A pesar de la tensión, el partido continuó con normalidad en cuanto a lo deportivo. Always Ready empezó ganando a los 17 minutos con un gol de Enrique Triverio, y apenas tres minutos después, su compatriota Joel Amoroso convirtió el segundo. A los 35′, Triverio volvió a marcar, logrando un triplete y dejando a Guabirá en una situación complicada.

El arquero Ferrel fue reemplazado antes del descanso, y en su lugar entró Jorge Araúz. Los goles siguieron llegando, y el equipo local terminó imponiéndose 6-0 en una jornada que ya será recordada por lo que pasó fuera del campo, más que por el resultado en sí.

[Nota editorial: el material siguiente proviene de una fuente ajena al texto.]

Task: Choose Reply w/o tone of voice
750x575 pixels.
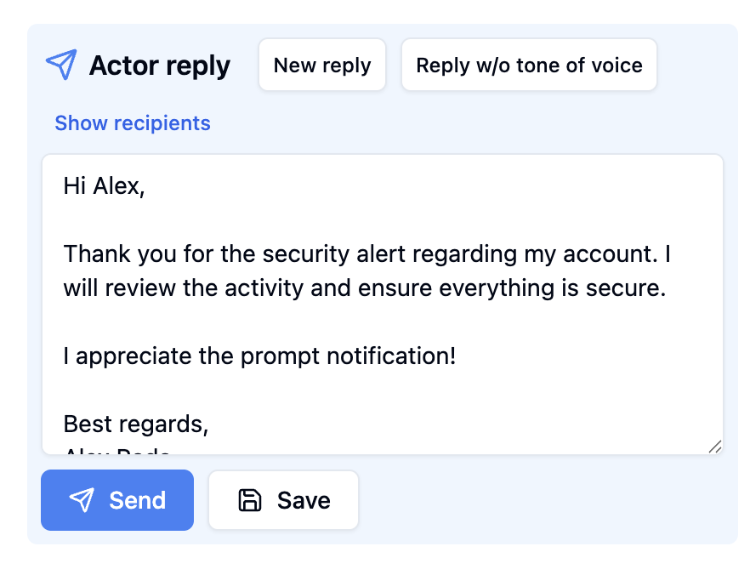Action: pos(529,65)
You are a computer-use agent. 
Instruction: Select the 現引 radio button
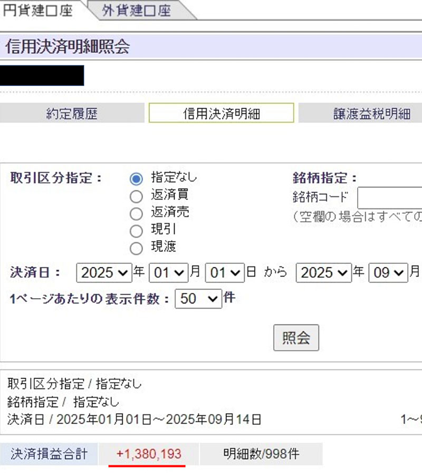click(136, 231)
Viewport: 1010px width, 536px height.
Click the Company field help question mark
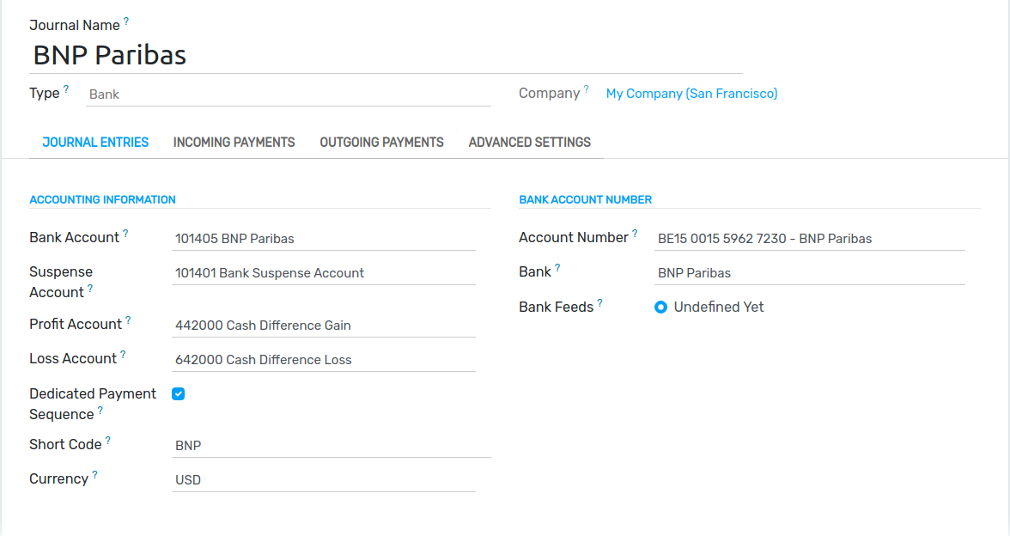pyautogui.click(x=586, y=89)
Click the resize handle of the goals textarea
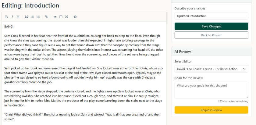 pos(247,97)
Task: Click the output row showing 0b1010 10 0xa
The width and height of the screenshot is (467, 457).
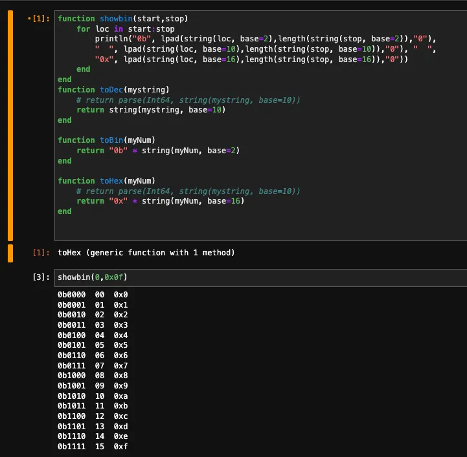Action: [x=93, y=396]
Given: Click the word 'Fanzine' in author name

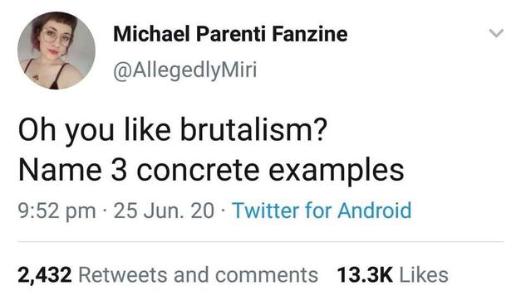Looking at the screenshot, I should click(310, 34).
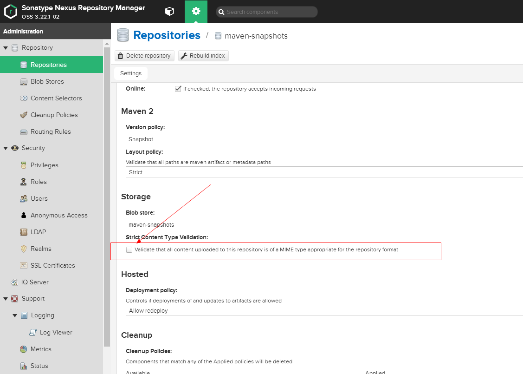This screenshot has height=374, width=523.
Task: Click the SSL Certificates icon
Action: [24, 265]
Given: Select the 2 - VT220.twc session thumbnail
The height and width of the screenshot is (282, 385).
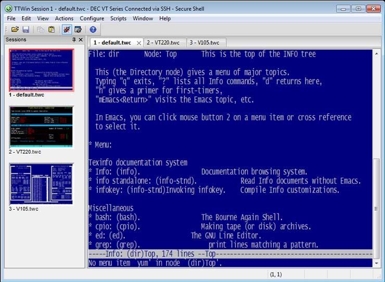Looking at the screenshot, I should coord(42,127).
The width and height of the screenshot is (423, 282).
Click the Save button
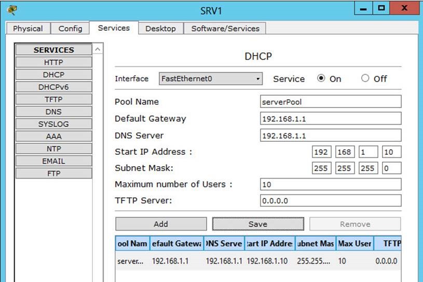[x=258, y=224]
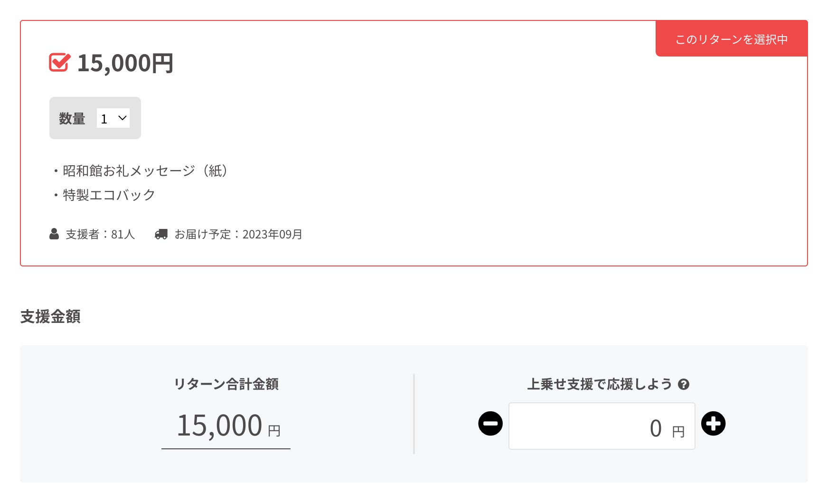Image resolution: width=827 pixels, height=493 pixels.
Task: Click the お届け予定:2023年09月 delivery text
Action: click(x=238, y=234)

El miedo que paraliza a un equipo completo 😢

Lo que más impactó fue cómo la amenaza afectó no solo a Ferrel, sino también a otros jugadores. Víctor Ábrego, uno de los delanteros de Guabirá, contó que se asustó tanto que pidió salir del partido. Explicó que pensaba en las posibles consecuencias y en su familia. Incluso, afirmó que salió llorando y con miedo a seguir en la cancha.

El lateral José Enrique Flores también dijo que algunos compañeros estaban tan nerviosos que no querían seguir jugando. Todos coincidieron en que el tema debe ser investigado a fondo, para que no quede en la impunidad y se pueda identificar a los responsables.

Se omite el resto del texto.